## TEXTE À LIRE
3QA – Nelly Bertrand, Chief Happiness Officer
Nelly Bertrand a fait évoluer sa carrière professionnelle de manière particulièrement visible et intéressante. Issue du monde de la communication internet/externe en entreprise, elle est devenue Chief Happiness Officer. Derrière ce sigle qui commence à devenir à la mode se cachent un certain nombre d'idées reçues tout autant que de magnifiques possibilités d'amélioration de la qualité de vie au travail. Nelly a accepté de répondre à nos questions pour nous aider à mieux comprendre tous les bénéfices induits par ce nouveau métier de CHO, pour les employés comme pour les entreprises.
Qu'est-ce donc qu'un Chief Happiness Officer, ce poste dont on entend de plus en plus parler ?
Nous n'en sommes qu'au début et il est donc normal que du flou reste associé pour l'instant à ce poste de Chief Happiness Officer, Responsable du Bonheur… C’est un titre très fort en France, qui peut en déranger certains. En particulier dans le contexte de la vie professionnelle. Me rendre heureux et rempli de bonheur au travail ? Mais comment cela ? Et en quoi l’entreprise est responsable du bonheur de ses salariés ? Le terme génère donc beaucoup de questions au premier abord.
Je me souviens d'ailleurs de la première fois où j'en ai entendu parler : je m'étais alors imaginée qu'il qualifiait une personne faisant le gentil GO dans l'entreprise en essayant de faire rire et de faire plaisir à tout le monde. Heureusement, je me suis trompée et cela va pour cette fois dans le bon sens.
Le CHO a pour mission de faire en sorte que les salariés se sentent plus heureux au travail. Pas seulement pour faire de l'entreprise un lieu où il fait bon vivre et où les employés arriveraient en laissant à l'entrée leurs problèmes personnels. Mais plutôt en partant du principe que des collaborateurs plus heureux sont plus impliqués et plus efficaces… et que donc tout le monde y gagne : employés comme employeur. La seule chose qu'il va nous rester à faire, c'est de définir une dénomination française explicite pour ce poste.
Cela fait cependant un certain nombre d'années que les entreprises mettent en place des aménagements, des outils et des services en interne pour améliorer le bien-être de leurs employés. Comment se distingue le CHO ?
Vous avez raison, une certaine notion de bien-être pour les collaborateurs est entrée dans l'esprit des dirigeants depuis quelques temps. Mais pas toujours en suivant les bons objectifs. Proposer des services de massage, du Yoga ou une table de ping-pong est un ensemble de bonnes choses qui va dans le sens du bien-être… mais qui est également insuffisant. Avant cela, on se contentait même de ne parler que de risques psycho-sociaux. C'est à dire qu'on abordait la notion de bonheur ou de bien-être que par la partie négative : comment soigner les conséquences d'un manque de bien-être, ou comment les prévenir.

## CONSIGNES
[a] Répondez à ces questions sur l'entretien avec Nelly Bertrand.
(i) Qu'avait imaginé Nelly Bertrand la première fois qu'elle a entendu parler de ce poste ?
(ii) Quelle est la mission du CHO ?
(iii) Quels services sont cités comme allant dans le sens du bien-être tout en restant insuffisants ?
[b] Citez l'entretien avec Nelly Bertrand en commençant par « Qu'est-ce donc qu'un » et en poursuivant jusqu'à « au premier abord. ».

## DONNÉES SOURCES
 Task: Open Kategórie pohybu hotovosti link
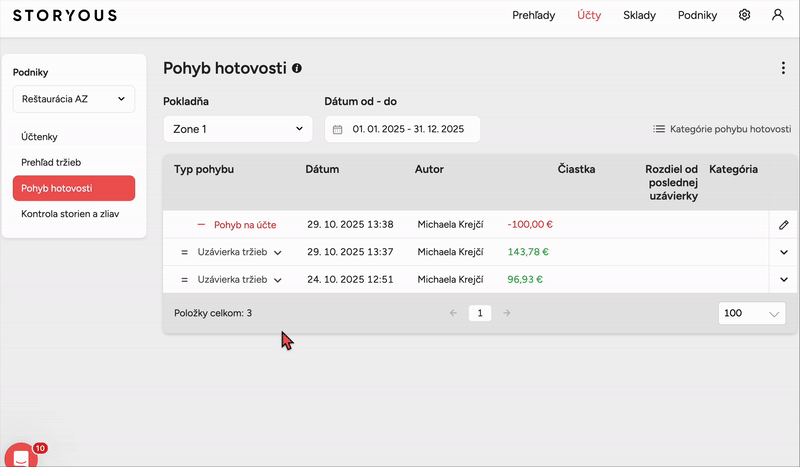click(x=722, y=129)
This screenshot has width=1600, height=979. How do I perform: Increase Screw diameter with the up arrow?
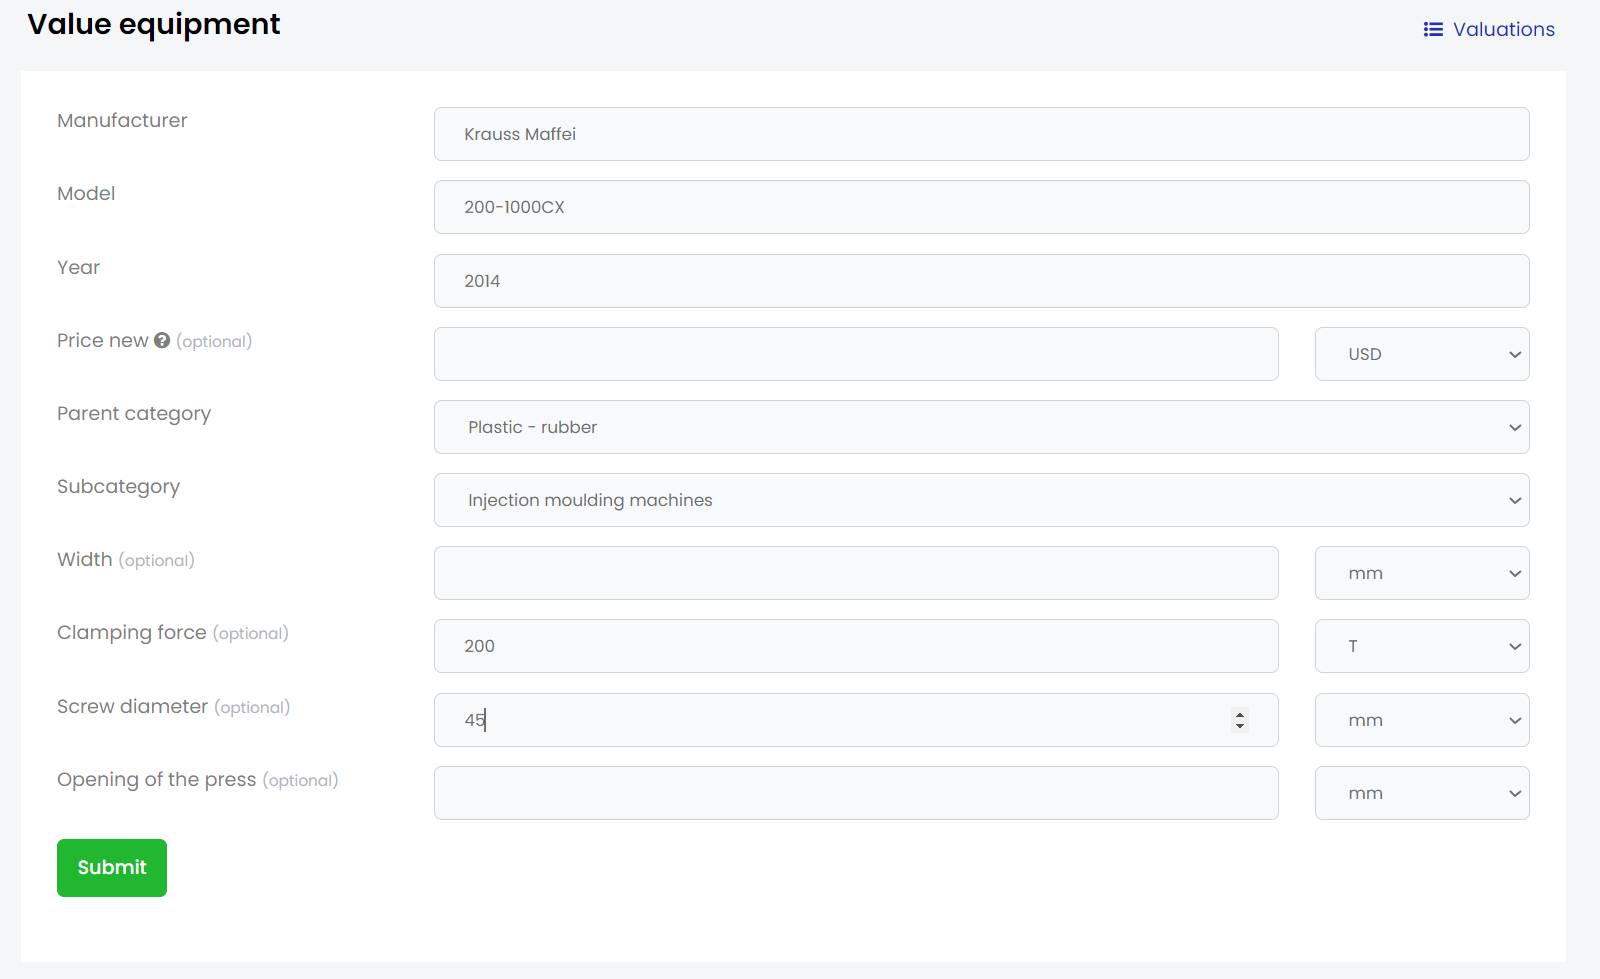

## RÉPONSES
[a]
(i) Une personne faisant le gentil GO dans l'entreprise en essayant de faire rire et de faire plaisir à tout le monde.
(ii) Faire en sorte que les salariés se sentent plus heureux au travail.
(iii) Des services de massage, du yoga ou une table de ping-pong.

[b]
Qu'est-ce donc qu'un Chief Happiness Officer, ce poste dont on entend de plus en plus parler ?
Nous n'en sommes qu'au début et il est donc normal que du flou reste associé pour l'instant à ce poste de Chief Happiness Officer, Responsable du Bonheur… C’est un titre très fort en France, qui peut en déranger certains. En particulier dans le contexte de la vie professionnelle. Me rendre heureux et rempli de bonheur au travail ? Mais comment cela ? Et en quoi l’entreprise est responsable du bonheur de ses salariés ? Le terme génère donc beaucoup de questions au premier abord.